- [Requirement] Once the line containing "Novinky (1007, 79)" is found in the records below, return it and each following line exactly, up to and including the line containing "[University of Delaware", and nothing else.

Dataset entries
***

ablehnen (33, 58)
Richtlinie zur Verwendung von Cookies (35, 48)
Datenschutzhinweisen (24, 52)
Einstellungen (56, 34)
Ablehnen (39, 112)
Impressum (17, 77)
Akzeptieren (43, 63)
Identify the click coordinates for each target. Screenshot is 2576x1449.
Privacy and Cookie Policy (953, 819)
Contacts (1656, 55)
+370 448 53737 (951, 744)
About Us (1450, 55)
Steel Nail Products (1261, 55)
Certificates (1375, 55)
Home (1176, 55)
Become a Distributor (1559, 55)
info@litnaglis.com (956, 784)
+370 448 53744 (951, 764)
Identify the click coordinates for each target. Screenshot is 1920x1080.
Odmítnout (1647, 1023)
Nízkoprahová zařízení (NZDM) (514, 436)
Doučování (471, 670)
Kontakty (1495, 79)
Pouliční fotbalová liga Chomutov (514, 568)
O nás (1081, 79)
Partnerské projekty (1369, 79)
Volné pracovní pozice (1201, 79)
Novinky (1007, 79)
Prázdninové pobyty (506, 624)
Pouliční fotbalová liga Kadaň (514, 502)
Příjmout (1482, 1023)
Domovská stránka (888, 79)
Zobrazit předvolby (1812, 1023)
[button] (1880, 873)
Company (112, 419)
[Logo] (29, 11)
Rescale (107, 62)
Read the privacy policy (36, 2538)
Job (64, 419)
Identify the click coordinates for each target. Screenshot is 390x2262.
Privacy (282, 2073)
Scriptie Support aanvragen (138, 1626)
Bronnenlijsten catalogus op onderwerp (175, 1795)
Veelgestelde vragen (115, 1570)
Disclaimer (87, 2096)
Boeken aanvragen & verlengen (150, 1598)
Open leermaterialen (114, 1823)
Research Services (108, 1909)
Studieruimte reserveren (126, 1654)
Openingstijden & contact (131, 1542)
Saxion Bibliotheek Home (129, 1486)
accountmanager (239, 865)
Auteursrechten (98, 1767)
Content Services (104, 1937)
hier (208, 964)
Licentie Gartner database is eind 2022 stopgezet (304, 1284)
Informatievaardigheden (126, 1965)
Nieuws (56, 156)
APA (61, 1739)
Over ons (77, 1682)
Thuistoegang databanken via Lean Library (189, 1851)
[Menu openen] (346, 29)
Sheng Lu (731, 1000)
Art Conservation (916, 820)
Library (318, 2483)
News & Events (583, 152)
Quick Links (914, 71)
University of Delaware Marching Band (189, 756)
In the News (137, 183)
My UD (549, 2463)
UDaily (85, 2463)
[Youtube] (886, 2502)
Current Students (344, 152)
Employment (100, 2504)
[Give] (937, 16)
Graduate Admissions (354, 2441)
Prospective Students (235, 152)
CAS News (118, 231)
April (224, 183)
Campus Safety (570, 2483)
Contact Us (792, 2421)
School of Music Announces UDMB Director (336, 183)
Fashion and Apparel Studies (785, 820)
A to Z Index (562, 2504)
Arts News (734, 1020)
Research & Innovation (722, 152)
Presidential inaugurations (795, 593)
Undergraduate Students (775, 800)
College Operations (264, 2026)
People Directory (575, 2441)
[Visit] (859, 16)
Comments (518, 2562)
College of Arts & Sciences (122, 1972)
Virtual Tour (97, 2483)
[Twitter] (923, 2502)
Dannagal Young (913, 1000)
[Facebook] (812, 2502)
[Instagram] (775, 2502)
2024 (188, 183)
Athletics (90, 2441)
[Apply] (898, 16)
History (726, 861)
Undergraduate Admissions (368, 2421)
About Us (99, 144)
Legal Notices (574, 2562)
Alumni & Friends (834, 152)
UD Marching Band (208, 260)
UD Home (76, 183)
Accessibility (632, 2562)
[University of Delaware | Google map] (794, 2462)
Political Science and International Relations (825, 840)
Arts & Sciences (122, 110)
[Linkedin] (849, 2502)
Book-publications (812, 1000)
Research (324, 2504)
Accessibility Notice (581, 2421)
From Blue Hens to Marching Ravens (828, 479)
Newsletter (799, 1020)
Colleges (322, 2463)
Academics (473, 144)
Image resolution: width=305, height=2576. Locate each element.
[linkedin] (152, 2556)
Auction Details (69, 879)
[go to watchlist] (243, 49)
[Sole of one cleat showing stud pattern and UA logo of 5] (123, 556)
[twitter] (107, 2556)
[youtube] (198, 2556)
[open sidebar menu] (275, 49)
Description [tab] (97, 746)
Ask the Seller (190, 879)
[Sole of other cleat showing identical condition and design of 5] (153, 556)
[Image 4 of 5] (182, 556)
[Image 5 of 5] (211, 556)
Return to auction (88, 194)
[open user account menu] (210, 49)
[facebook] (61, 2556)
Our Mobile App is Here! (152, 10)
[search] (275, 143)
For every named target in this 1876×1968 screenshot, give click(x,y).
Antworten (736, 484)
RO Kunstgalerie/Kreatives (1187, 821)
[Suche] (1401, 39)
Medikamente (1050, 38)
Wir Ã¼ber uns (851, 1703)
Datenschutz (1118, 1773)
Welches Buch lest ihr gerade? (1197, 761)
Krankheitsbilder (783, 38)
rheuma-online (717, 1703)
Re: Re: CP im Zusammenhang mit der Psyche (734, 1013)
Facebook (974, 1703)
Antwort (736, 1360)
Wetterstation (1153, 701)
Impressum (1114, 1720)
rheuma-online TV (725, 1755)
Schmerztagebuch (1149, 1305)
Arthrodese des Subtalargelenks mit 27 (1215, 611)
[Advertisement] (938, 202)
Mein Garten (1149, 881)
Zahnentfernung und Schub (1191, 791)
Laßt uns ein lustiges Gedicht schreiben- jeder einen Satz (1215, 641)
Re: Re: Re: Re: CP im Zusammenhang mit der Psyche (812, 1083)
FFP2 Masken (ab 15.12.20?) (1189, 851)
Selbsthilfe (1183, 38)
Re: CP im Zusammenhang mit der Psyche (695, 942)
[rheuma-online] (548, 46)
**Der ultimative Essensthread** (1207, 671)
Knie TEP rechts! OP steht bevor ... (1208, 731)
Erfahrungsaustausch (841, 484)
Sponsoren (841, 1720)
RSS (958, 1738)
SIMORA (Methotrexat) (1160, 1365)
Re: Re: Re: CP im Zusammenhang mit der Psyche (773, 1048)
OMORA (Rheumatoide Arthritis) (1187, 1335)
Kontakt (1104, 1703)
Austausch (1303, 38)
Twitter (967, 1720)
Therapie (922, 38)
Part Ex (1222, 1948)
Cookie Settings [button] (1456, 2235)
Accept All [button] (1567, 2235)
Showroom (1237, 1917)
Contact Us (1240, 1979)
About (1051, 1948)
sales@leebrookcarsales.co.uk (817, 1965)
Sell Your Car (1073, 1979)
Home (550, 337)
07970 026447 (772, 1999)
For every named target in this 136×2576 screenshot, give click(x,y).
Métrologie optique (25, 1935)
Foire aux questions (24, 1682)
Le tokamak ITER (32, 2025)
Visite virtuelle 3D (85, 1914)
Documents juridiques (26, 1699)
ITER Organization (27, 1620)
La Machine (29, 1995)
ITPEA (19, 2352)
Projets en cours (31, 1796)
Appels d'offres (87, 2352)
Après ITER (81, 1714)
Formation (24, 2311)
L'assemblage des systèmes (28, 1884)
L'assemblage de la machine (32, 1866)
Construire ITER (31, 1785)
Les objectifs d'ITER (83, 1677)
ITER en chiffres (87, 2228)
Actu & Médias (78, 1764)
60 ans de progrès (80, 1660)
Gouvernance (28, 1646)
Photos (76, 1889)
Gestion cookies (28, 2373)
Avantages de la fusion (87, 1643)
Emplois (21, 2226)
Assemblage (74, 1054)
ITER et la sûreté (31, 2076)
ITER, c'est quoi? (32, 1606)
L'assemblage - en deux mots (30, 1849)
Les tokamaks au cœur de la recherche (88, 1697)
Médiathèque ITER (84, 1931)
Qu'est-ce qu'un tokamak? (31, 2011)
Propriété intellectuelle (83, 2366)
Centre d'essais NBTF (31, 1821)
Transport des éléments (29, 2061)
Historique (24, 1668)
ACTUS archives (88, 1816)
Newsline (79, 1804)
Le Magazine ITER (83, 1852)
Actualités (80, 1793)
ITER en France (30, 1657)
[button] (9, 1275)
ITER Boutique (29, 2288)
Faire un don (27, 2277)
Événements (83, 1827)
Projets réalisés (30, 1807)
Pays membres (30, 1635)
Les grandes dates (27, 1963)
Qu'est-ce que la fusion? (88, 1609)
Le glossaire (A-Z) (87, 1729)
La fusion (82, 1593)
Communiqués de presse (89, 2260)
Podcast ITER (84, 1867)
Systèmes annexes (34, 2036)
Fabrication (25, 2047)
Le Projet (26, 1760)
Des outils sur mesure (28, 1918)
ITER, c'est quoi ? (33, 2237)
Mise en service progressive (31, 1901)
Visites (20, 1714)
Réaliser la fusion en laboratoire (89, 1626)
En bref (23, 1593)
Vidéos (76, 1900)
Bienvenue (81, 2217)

***

- [Solution to this task]
Novinky (1007, 79)
Prázdninové pobyty (506, 624)
Pouliční fotbalová liga Kadaň (514, 502)
Příjmout (1482, 1023)
Domovská stránka (888, 79)
Zobrazit předvolby (1812, 1023)
[button] (1880, 873)
Company (112, 419)
[Logo] (29, 11)
Rescale (107, 62)
Read the privacy policy (36, 2538)
Job (64, 419)
Identify the click coordinates for each target. Screenshot is 390x2262.
Privacy (282, 2073)
Scriptie Support aanvragen (138, 1626)
Bronnenlijsten catalogus op onderwerp (175, 1795)
Veelgestelde vragen (115, 1570)
Disclaimer (87, 2096)
Boeken aanvragen & verlengen (150, 1598)
Open leermaterialen (114, 1823)
Research Services (108, 1909)
Studieruimte reserveren (126, 1654)
Openingstijden & contact (131, 1542)
Saxion Bibliotheek Home (129, 1486)
accountmanager (239, 865)
Auteursrechten (98, 1767)
Content Services (104, 1937)
hier (208, 964)
Licentie Gartner database is eind 2022 stopgezet (304, 1284)
Informatievaardigheden (126, 1965)
Nieuws (56, 156)
APA (61, 1739)
Over ons (77, 1682)
Thuistoegang databanken via Lean Library (189, 1851)
[Menu openen] (346, 29)
Sheng Lu (731, 1000)
Art Conservation (916, 820)
Library (318, 2483)
News & Events (583, 152)
Quick Links (914, 71)
University of Delaware Marching Band (189, 756)
In the News (137, 183)
My UD (549, 2463)
UDaily (85, 2463)
[Youtube] (886, 2502)
Current Students (344, 152)
Employment (100, 2504)
[Give] (937, 16)
Graduate Admissions (354, 2441)
Prospective Students (235, 152)
CAS News (118, 231)
April (224, 183)
Campus Safety (570, 2483)
Contact Us (792, 2421)
School of Music Announces UDMB Director (336, 183)
Fashion and Apparel Studies (785, 820)
A to Z Index (562, 2504)
Arts News (734, 1020)
Research & Innovation (722, 152)
Presidential inaugurations (795, 593)
Undergraduate Students (775, 800)
College Operations (264, 2026)
People Directory (575, 2441)
[Visit] (859, 16)
Comments (518, 2562)
College of Arts & Sciences (122, 1972)
Virtual Tour (97, 2483)
[Twitter] (923, 2502)
Dannagal Young (913, 1000)
[Facebook] (812, 2502)
[Instagram] (775, 2502)
2024 (188, 183)
Athletics (90, 2441)
[Apply] (898, 16)
History (726, 861)
Undergraduate Admissions (368, 2421)
About Us (99, 144)
Legal Notices (574, 2562)
Alumni & Friends (834, 152)
UD Marching Band (208, 260)
UD Home (76, 183)
Accessibility (632, 2562)
[University of Delaware | Google map] (794, 2462)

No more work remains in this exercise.